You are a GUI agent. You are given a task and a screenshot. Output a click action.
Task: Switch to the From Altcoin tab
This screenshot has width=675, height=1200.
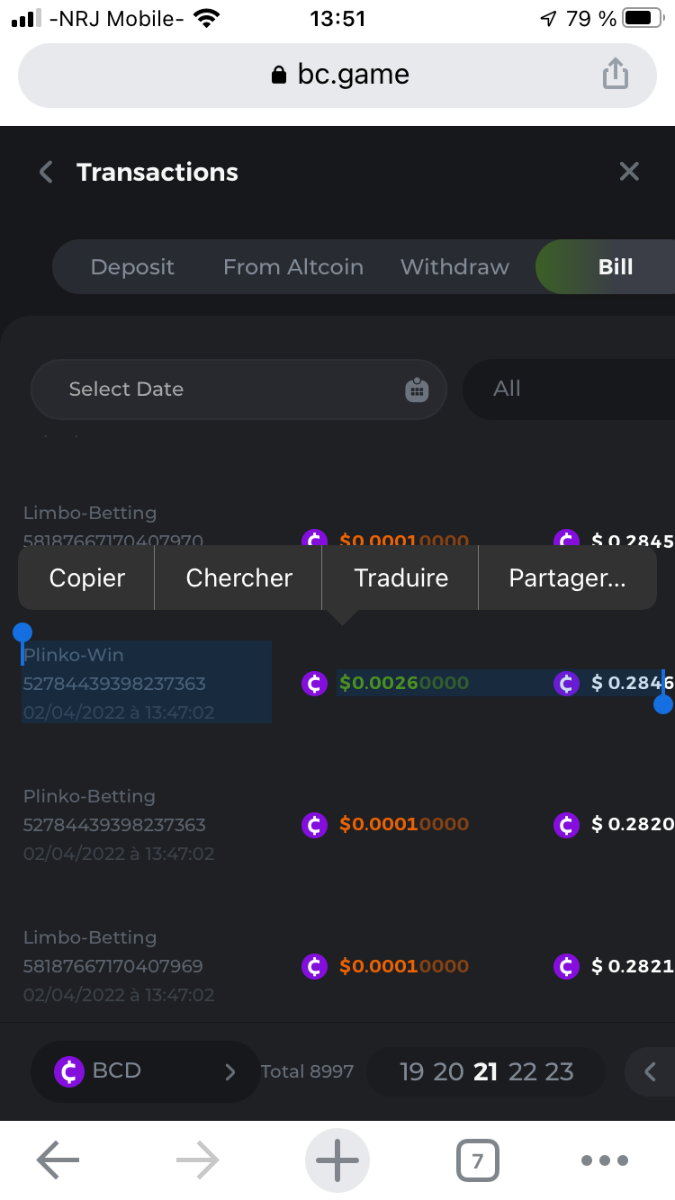pos(293,267)
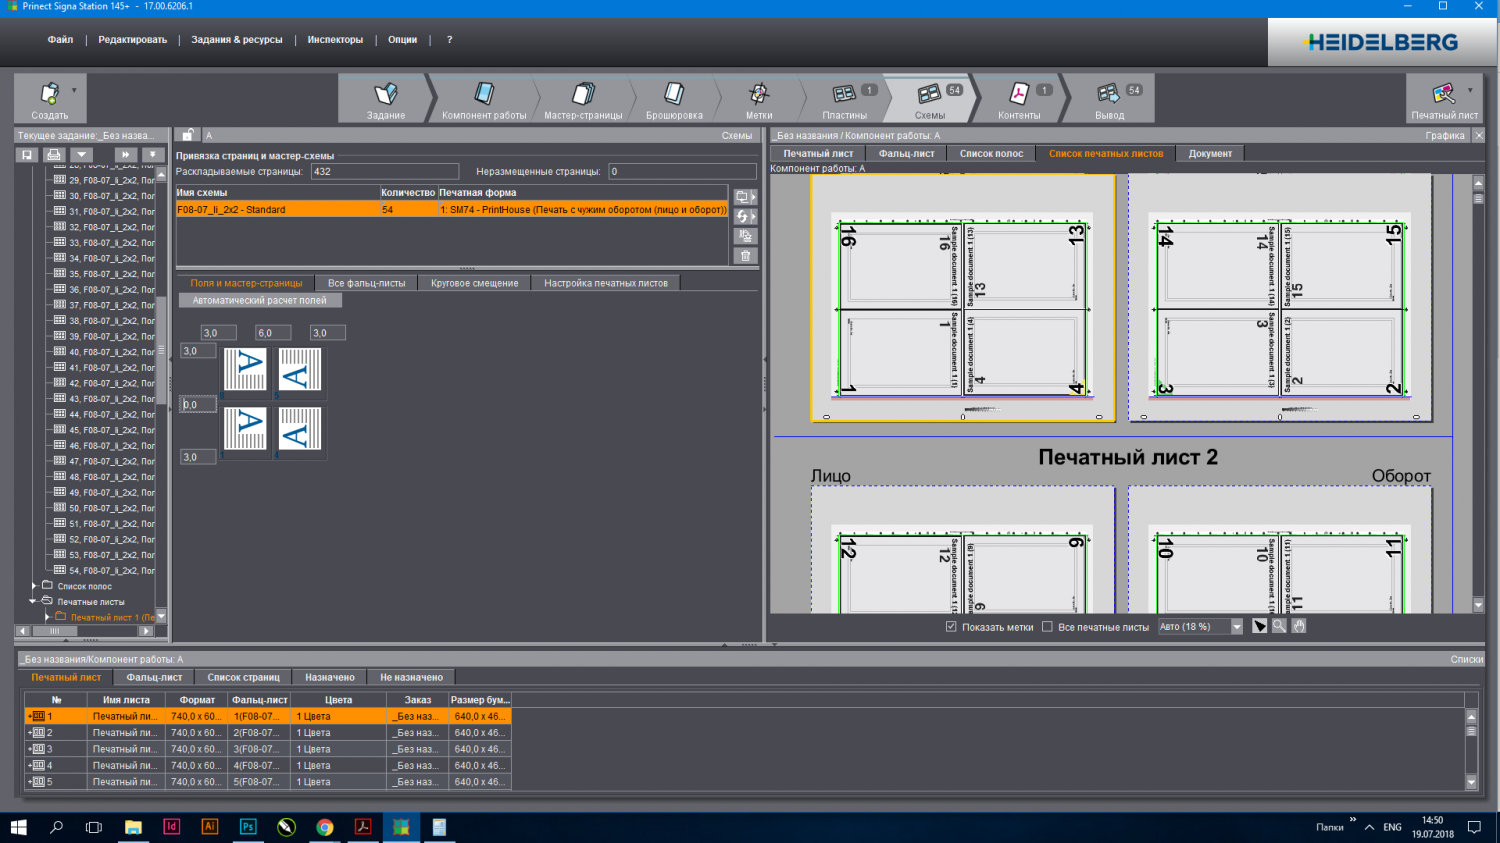
Task: Click the save icon in job panel
Action: tap(27, 155)
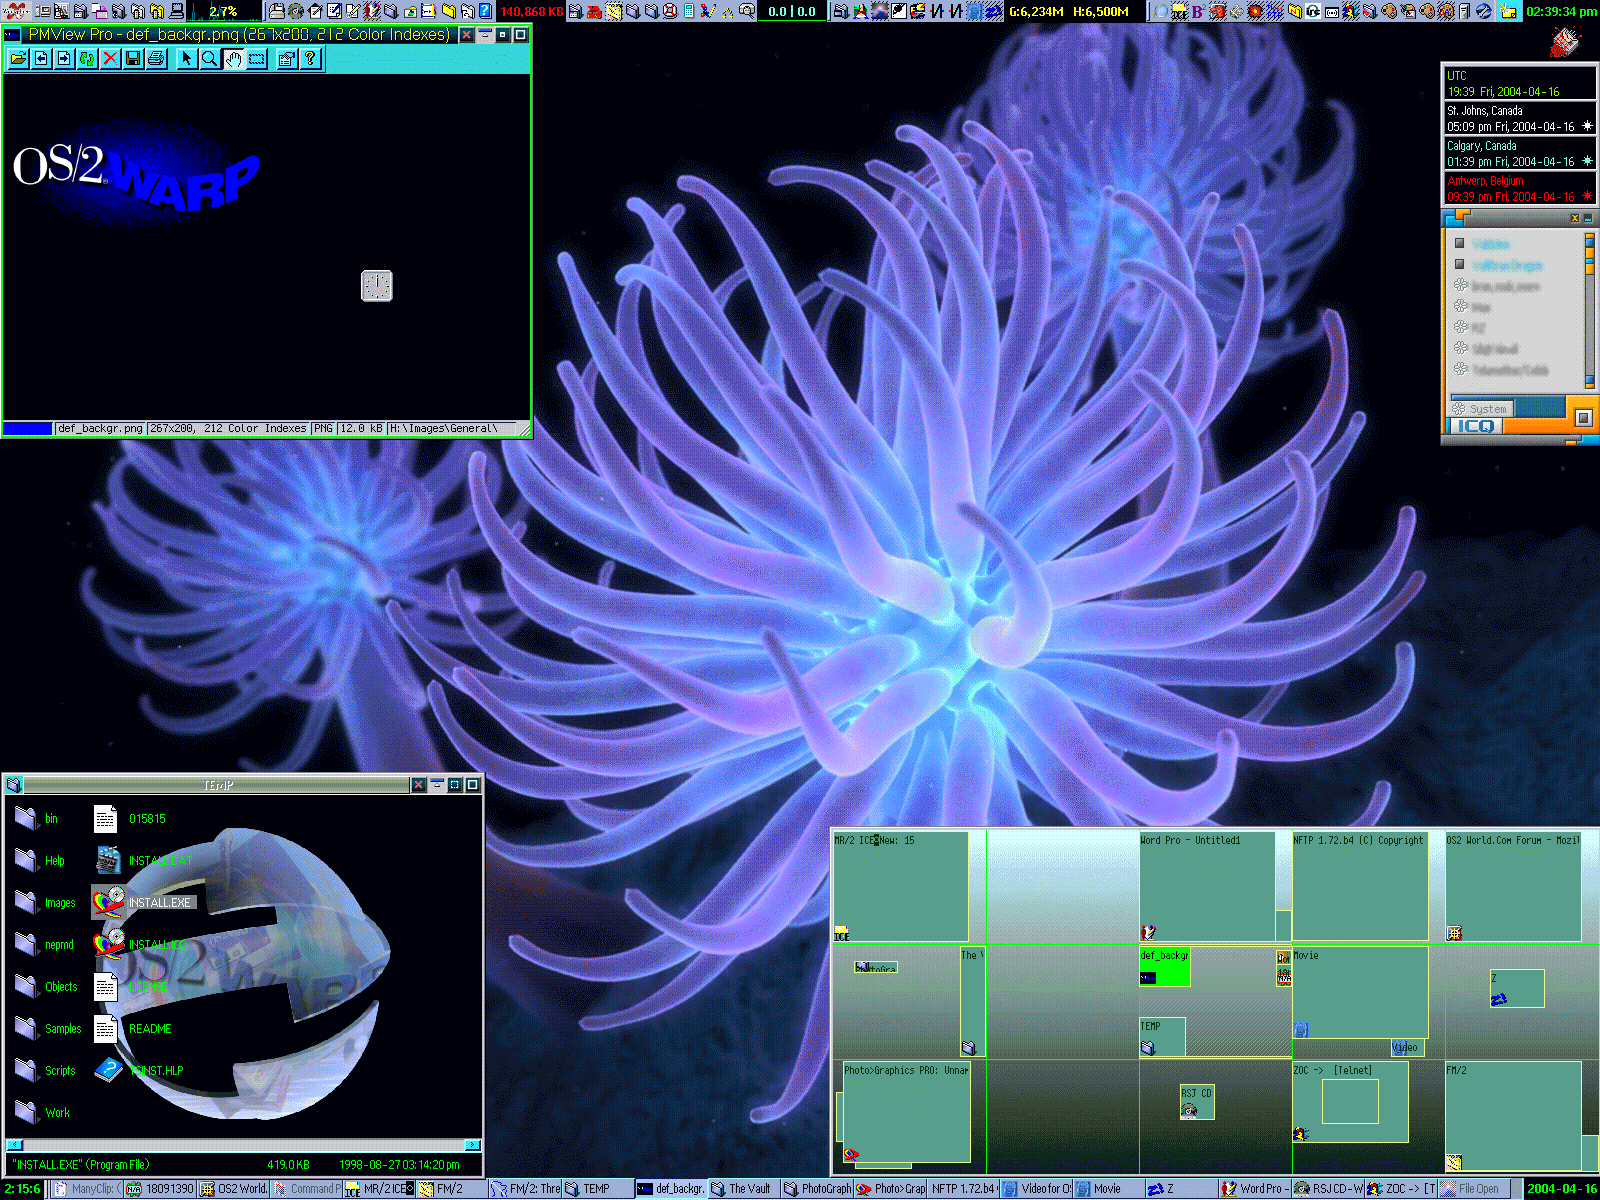Choose the rectangular selection tool in PMView

(257, 59)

■ ■ ■

#### [WORK REQUEST]
When you reproduce the entries above, keep every word exact and leave the images out.

#### [SOLUTION TO THIS PROBLEM]
You are a GUI agent. You are given a task and a screenshot. Output a click action.
Task: Switch to the From Altcoin tab
This screenshot has width=675, height=1200.
pos(293,267)
Task: Click the save icon in job panel
Action: tap(27, 155)
Choose the rectangular selection tool in PMView

(257, 59)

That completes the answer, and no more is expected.